Microarquitecture and Compilers for Future Processors II (2010-2014)
The main objective of this project as for the researchers of the ARCO group is the research in the design of future microprocessors, taking into account the determining factors of future technology, both for high performance processors and for commodity electronics. Fundamentally, two factors have determined the increased performance in processors: on one hand the technological advances in microprocessor manufacturing and, on the other hand, the use of new and more efficient microarchitectural and compiler techniques. All these improvements bring a number of challenges that are now considered as key in designing the processors for this upcoming decade: the limited instruction-level parallelism, the interconnection network delays, high power consumption, heat dissipation, system relibility and security. In this project we are going to address the influence of these issues in the research of future processors. Specifically, we will focus on five areas which we consider to be fundamental:
- The study of new techniques in the memory hierarchy design to tolerate the increasing gap between processor and memory speeds
- The efficient circuit design in the face of unexpected variations of their working parameters
- The implementation of efficient virtual machines of low complexity but high level computing
- The implementation of intrusion detection systems to assure a high computer security level
- Characterization and acceleration of emerging applications
- The design of novel multithreaded processors to exploit thread-level parallelism
Microarquitecture and Compilers for Future Processors (2006-2010)

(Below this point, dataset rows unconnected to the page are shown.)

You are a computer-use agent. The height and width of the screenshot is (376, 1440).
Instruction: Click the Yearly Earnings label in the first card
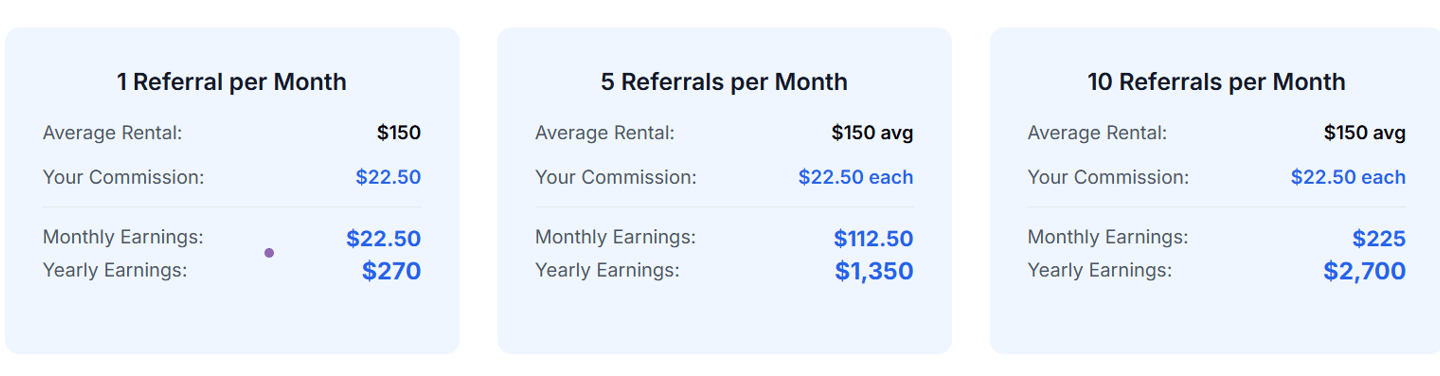(115, 270)
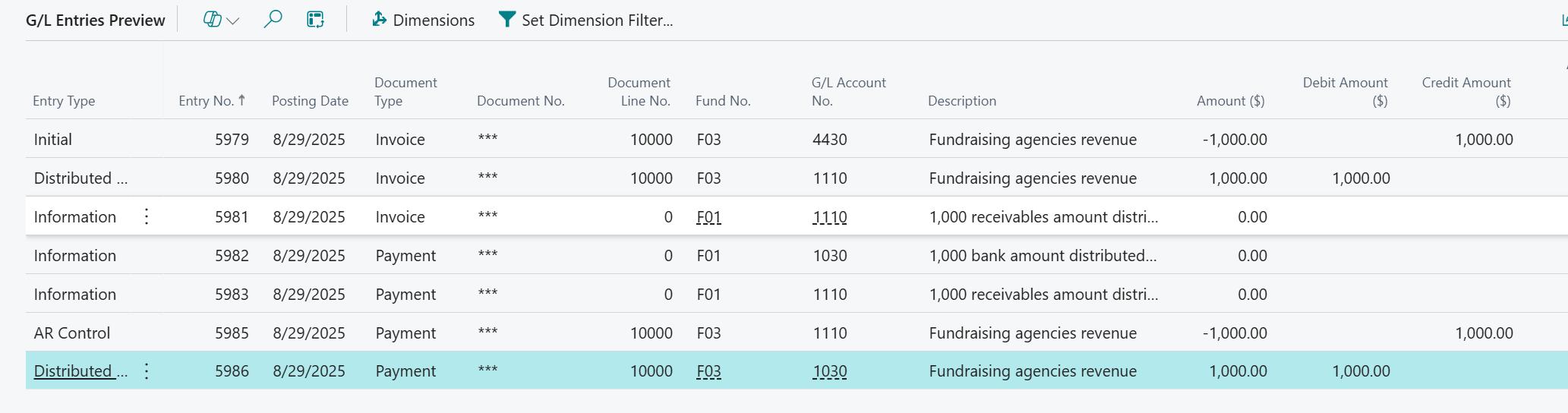Expand the Copilot dropdown chevron
The image size is (1568, 413).
[233, 20]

The main objective in this project is to research the design of next decade processors considering the requirements of the technology which is estimated to be feasible for the next years. Till recently, processor performance was mainly determined by two factors: technological advances in microprocessor manufacturing and the use of new and more efficient microarchitectural and compiler techniques. Now, new challenges are approached, for instance: high power consumption, heat dissipation, wire delays, design complexity, and the limited instruction-level parallelism. In this project we are going to address the influence of these issues in the research of future processors. Specifically, we will focus on seven areas which we consider to be fundamental:
- The reduction in power consumption and better approaches for heat dissipation
- The exploitation of thread-level speculative parallelism
- The design of clustered microarchitectures
- The efficient implementation of ISA extensions for out-of-order processors
- The efficient implementation of co-designed virtual machines;
- The study of new techniques in the register file and cache memory design to tolerate the increasing gap between processor and memory speeds;
- The efficient circuit design in the face of unexpected variations of their working parameters.